Extrait du document:
══════════════════════════════

La jurisprudence francophone des Cours suprêmes


recherche avancée

12/01/2011 | FRANCE | N°327727

France | France, Conseil d'État, 4ème sous-section jugeant seule, 12 janvier 2011, 327727


Vu le pourvoi sommaire et le mémoire complémentaire, enregistrés les 6 mai et 7 juillet 2009 au secrétariat du contentieux du Conseil d'Etat, présentés pour M. Saïdi A, demeurant ... ; M. A demande au Conseil d'Etat :

1°) d'annuler l'arrêt n° 08PA02077 du 16 février 2009 par lequel la cour administrative d'appel de Paris, faisant droit à la requête d'appel de la société Pages Jaunes, d'une part, a annulé le jugement n° 0311409/3 du 15 juin 2005 du tribunal administratif de Paris rejetant la demande de la société Pages Jaunes tendant à l'annulation de la décision du

4 décembre 2002 de l'inspecteur du travail refusant d'autoriser le licenc...

══════════════════════════════

Extrait des données:
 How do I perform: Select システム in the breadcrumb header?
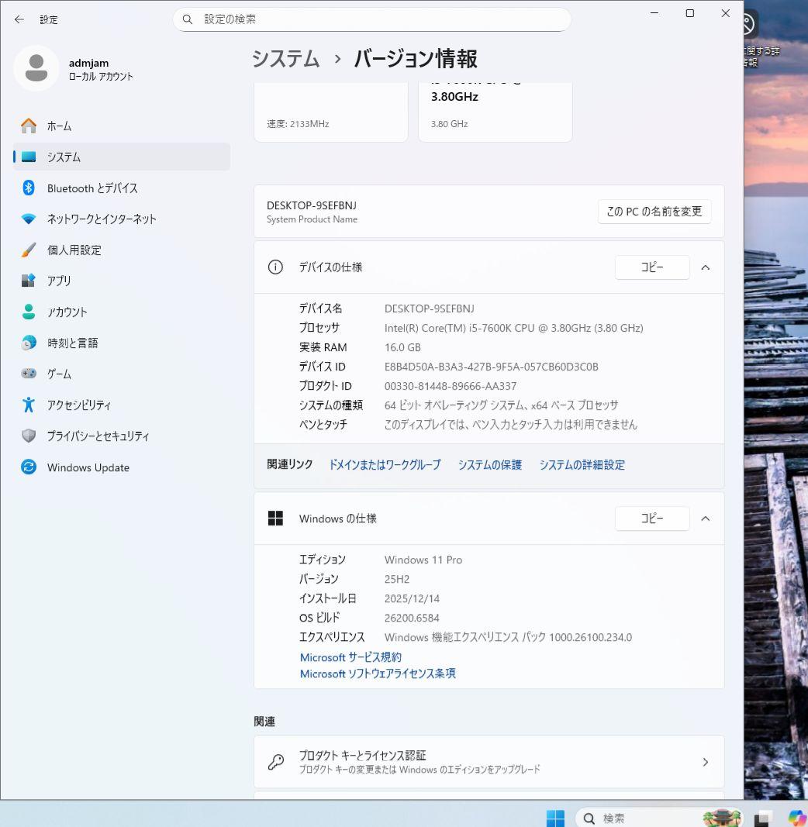coord(285,59)
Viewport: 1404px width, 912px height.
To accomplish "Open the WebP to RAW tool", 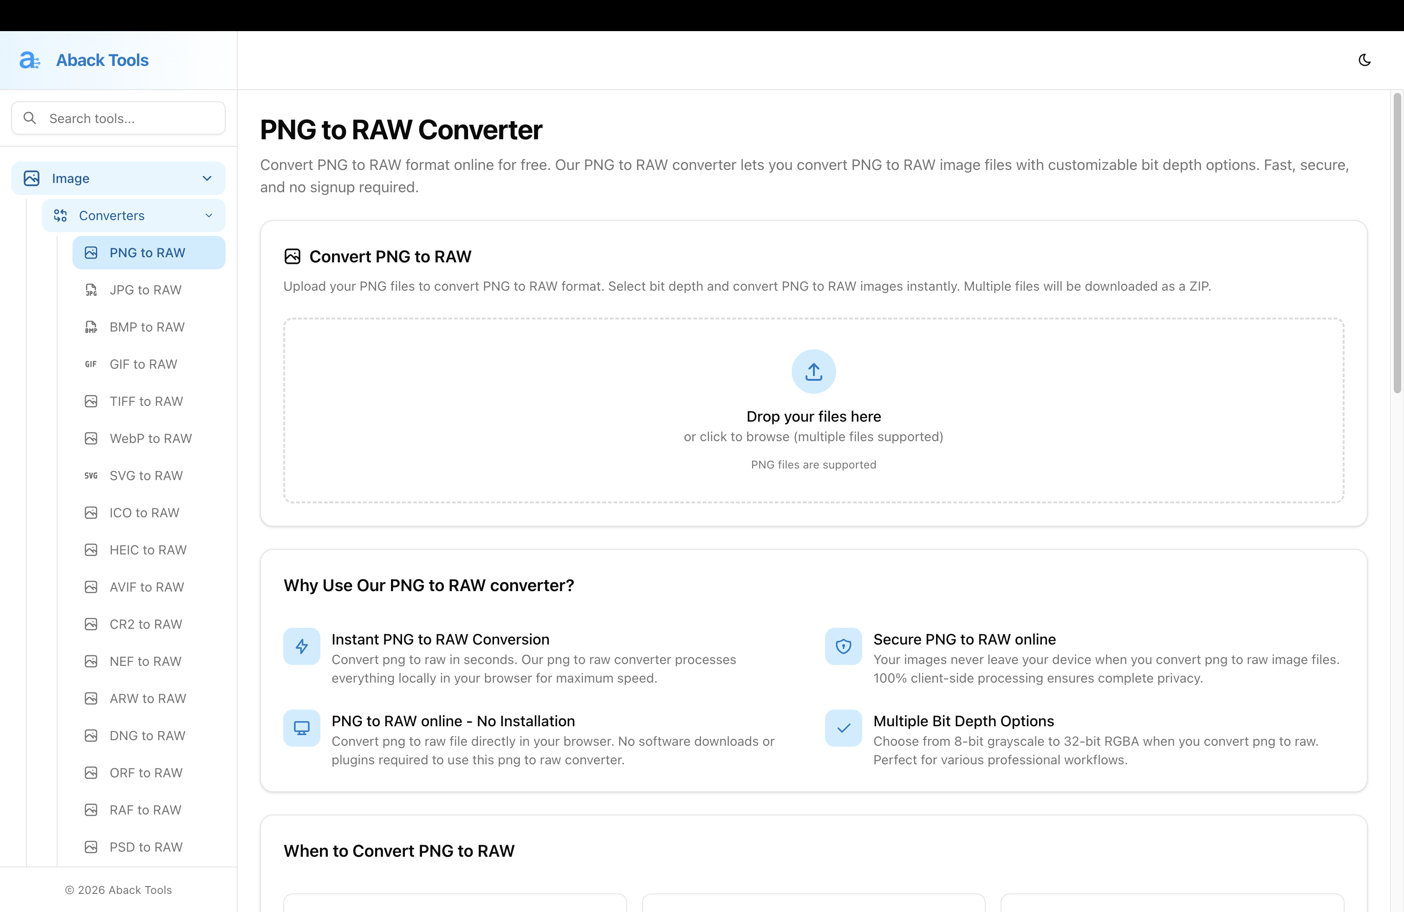I will 150,438.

══════════════════════════════

Exercice: D'après la décision du Conseil d'État, à quelle date la cour administrative d'appel de Paris a-t-elle rendu l'arrêt n° 08PA02077 ? Appuyez-vous seulement sur la décision du Conseil d'État.

Corrigé: Le 16 février 2009.